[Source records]
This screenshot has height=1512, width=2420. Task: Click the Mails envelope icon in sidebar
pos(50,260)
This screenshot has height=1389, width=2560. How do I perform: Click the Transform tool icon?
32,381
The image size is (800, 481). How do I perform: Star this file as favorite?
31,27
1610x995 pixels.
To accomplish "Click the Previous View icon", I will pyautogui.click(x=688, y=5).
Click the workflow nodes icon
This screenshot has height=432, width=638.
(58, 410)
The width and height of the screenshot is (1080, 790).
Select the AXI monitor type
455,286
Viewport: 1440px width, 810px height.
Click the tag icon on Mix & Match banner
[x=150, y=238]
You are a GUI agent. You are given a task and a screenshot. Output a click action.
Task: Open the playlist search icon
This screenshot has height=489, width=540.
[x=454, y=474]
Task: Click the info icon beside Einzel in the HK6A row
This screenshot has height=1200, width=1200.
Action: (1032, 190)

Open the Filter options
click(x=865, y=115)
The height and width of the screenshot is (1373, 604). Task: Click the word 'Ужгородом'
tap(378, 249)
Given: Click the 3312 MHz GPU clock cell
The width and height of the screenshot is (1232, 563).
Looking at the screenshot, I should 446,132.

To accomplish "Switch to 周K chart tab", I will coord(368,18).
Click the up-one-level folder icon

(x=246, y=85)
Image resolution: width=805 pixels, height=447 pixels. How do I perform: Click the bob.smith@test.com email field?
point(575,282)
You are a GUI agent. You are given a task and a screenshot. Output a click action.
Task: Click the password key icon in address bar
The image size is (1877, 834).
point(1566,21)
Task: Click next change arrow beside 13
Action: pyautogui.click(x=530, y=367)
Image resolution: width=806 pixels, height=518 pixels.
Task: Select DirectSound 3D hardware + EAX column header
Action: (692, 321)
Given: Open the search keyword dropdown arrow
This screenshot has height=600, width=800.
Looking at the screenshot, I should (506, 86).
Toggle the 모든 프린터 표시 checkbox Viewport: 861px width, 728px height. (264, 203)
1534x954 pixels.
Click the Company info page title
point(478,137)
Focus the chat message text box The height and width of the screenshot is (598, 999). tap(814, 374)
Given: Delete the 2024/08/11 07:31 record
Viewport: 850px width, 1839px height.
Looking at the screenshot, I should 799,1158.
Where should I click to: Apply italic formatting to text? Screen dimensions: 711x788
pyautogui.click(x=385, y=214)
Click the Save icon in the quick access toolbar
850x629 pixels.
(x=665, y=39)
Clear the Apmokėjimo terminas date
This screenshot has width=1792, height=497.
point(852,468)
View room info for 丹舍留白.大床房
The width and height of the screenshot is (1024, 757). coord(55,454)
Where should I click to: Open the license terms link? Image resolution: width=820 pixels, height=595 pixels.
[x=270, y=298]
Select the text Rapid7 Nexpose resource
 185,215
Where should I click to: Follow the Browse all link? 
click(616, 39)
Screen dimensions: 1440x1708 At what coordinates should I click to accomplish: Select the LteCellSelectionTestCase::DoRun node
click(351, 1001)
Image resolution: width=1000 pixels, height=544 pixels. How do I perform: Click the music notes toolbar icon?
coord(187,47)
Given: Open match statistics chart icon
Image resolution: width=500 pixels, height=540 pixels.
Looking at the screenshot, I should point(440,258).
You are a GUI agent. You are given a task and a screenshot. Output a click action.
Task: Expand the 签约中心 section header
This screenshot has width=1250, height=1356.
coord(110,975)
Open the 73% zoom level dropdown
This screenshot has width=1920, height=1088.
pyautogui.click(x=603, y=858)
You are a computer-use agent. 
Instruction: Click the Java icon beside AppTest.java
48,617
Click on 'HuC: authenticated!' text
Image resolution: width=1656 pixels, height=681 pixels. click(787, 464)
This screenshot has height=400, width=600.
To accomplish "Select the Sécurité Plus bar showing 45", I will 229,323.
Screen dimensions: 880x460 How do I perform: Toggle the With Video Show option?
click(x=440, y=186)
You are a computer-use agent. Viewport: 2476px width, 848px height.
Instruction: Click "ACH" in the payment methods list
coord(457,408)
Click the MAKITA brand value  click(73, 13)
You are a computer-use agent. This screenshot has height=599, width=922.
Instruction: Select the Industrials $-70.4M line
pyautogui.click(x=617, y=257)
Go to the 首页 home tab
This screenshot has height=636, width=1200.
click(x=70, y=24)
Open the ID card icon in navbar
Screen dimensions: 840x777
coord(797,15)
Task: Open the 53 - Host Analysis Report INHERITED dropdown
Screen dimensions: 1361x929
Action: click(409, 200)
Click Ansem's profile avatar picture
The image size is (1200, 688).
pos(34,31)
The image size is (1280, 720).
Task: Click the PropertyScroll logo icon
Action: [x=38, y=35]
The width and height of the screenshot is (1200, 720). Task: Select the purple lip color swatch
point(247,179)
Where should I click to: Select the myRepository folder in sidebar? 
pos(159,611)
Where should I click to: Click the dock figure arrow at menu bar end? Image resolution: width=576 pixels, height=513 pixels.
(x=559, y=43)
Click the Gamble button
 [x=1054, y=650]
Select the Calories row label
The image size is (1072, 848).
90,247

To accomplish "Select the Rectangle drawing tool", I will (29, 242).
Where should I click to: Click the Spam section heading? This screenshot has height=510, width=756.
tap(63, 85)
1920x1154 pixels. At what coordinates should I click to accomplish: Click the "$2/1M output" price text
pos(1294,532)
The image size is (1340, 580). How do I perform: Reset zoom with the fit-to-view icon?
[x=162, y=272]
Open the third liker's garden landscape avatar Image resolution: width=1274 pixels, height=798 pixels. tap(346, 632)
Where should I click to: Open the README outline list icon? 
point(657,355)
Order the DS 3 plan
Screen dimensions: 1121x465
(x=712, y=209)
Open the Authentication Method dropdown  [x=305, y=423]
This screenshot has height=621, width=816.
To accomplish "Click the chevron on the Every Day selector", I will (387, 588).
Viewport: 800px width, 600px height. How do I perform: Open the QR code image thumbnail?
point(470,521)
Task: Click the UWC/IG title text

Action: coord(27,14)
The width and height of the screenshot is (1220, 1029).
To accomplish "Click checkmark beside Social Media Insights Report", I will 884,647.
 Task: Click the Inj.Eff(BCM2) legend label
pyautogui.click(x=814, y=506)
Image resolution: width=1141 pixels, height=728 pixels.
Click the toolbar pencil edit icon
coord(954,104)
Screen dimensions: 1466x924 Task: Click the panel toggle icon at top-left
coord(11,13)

* _Problem statement_: Return a copy of each line in the entries that contains "dropdown".

* _Response to the exercise_:
Given: Open the search keyword dropdown arrow
Open the 73% zoom level dropdown
Task: Open the 53 - Host Analysis Report INHERITED dropdown
Open the Authentication Method dropdown  [x=305, y=423]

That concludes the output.